Curator, artist and researcher Mikel R. Nieto studied art in San Sebastian, Madrid and Barcelona. For years he has been deeply involved in phonographic practice and the resulting theory. He has given workshops in a number of cultural centres and universities. He forms part of the team behind the sound map of the Basque Country soinumapa.net, and Hots! Radio, as well as the Mediateletipos.net dissemination portal. Together with José Luis Espejo and Xabier Erkizia coordinated the Observatorio de la Escucha or (Listening Observatory). He has worked on numerous occasions in partnership with the dancer and choreographer Jone San Martin in different dance projects for his sound design. Also he collaborated with Pascal Merighi and Thusnelda Mercy, who worked for Pina Bausch for many years. His book "Dark Sound" describes research he conducted in 2014 on the impact of the noise, direct or indirect, generated by the oil industry in its different phases of development among towns, the environment and wildlife in the Amazonian jungle in Ecuador. His second book, in collaboration with the anthropologist Tim Ingold and the philosopher Carmen Pardo A soft hiss of this world was printed white on white and is focused in the loss of snow in the landscape because of the Anthropocene and how it affects to language and to the soundscape through the sound of snowflakes.
The research project “A soft hiss of this world” is focused on the loss in many aspects such as the loss of language as a result of the Anthropocene through the absence of certain states and processes that occur naturally in the environment like different states of water, snow and ice.

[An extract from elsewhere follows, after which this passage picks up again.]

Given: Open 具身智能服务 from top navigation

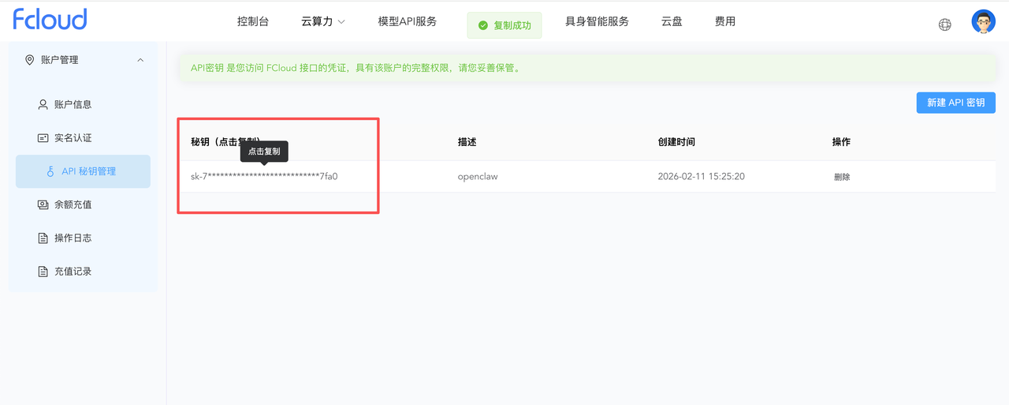Looking at the screenshot, I should 597,21.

In Finnish there are more than forty terms to refer to them and because of the loss of these states in the landscape, the loss is also displaced to the language, in this case, the Finnish.*
This research project took these words as a starting point to make hundreds of hours of recordings in the Finnish landscape. The sound of snow, ice and snowflakes are the reference and the sound material of this research project. And to obtain these sounds, as well as the possible sound differences between each snowflake, special and specific microphones were developed for this very specific and fragile recording process.
Is it possible to record the impossible or what does not exist? There are three types of impossibility in each recording: the recording of a sound event due to its absence, its extinction or the impossibility of recording itself. The condition of possibility for the absence is the presence itself.